Tonight I'm going to stock the cupboard with cereal and make sure I bring milk and yogurt in from the outside fridge. If for no other reason than to make the next two weeks a little less stressful on little minds.

Tim

Friday, October 1, 2010

Your job and your vocation...your money or your life

A friend of mine who was laid off from another newspaper in the last few months recently told me that after three or four weeks of downtime, he got rather bored and wished to return to work. Vacation, he said, was nice but not fulfilling.

Vocation is the centrifugal part of us all, so integral to who we are that it impacts every aspect of what we do.

"A society in which vocation and job are separated for most people gradually creates an economy that is often devoid of spirit, one that frequently fills our pocketbooks at the cost of emptying our souls." ~ Sam Keen



A little time away from the rat race of work is nice. It is vacation. It is a chance to clear the mind and refresh the soul.


But anyone for whom their vocation is centrifugally tied into their being will shortly grow tired and restless at not being able to fulfill their purpose. 


This is where I find myself now. 


I love being able to spend entire days watching my daughter perfect her art work next to me at the dining room table and to make creative lunches to share with my wife. I love being able to pick the boys up from school and deliver them to their various sporting activities in the afternoons. Our conversations are alive and I feel more involved with their daily lives than I have in a long time. 

"The test of a vocation is the love of the drudgery it involves." ~ Logan P. Smith


But they can sense something is wrong. They can sense the longing in me to return to my vocation. They ask me at dinner if I miss the ugliness of work, those instances where our most basic human issues rise to the surface and cloud our vocation with politicking, greed and envy.


No, I don't miss those issues, but they are part of vocation if your vocation involves others. Mine certainly does. 


Somewhere along the way we choose what we want to do. Or sometimes we are chosen for what we can do. I have worked many jobs in my search for my true vocation. Each one points a finger toward your destination, but the complicated life sometimes interferes and clouds our ability to recognize it.

An unfulfilled vocation drains the color from a man's entire existence." ~ Honore de Balzac



I loved construction and being out of doors and working hard with my hands, developing a strong mind and body. But I always knew it wasn't my vocation. It was something I did to pay bills and pass from one time period into another. 

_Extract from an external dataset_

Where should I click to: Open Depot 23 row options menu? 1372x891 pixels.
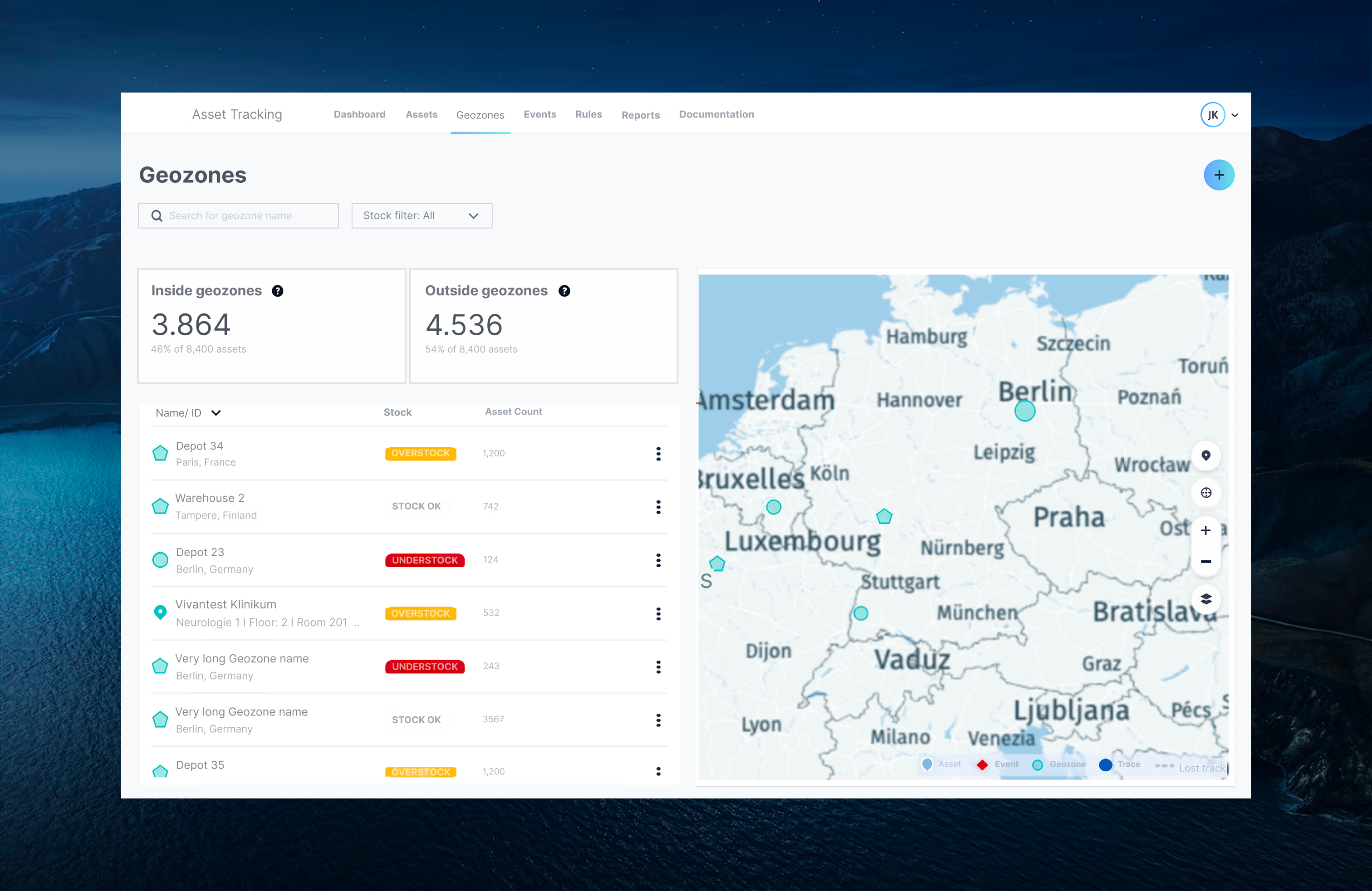658,560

I was never sorry when I walked away from that into another job. That initial rush of excitement at doing something new can be deceptive too. Sometimes, in a really fun situation, it can last a long, long time. The arrows pointing to your vocation become difficult to discern. 


But when you stumble upon it, as I did in my late twenties, you know you have found what you've been looking for. Work is no longer work, it's the satisfaction of your soul.


More often than not, people have told me they expect me to land on my feet. They've said they always knew I would be all right. They've wished me well and explained that my skill sets would serve me well in my search for new work. 


These people have not found their true vocation. In fact, I suspect that a majority of Americans who have jobs have jobs. I know many of those with whom I most recently worked have jobs and not a vocation. I suspect that is why it was easy for them to cut my position.


And for those who think it's easy to let go of one thing and move into another, it might be easy if it was just a job. But a vocation is deep within you, and severing even the most surface links like a paycheck and benefits is a painful injury to one's soul.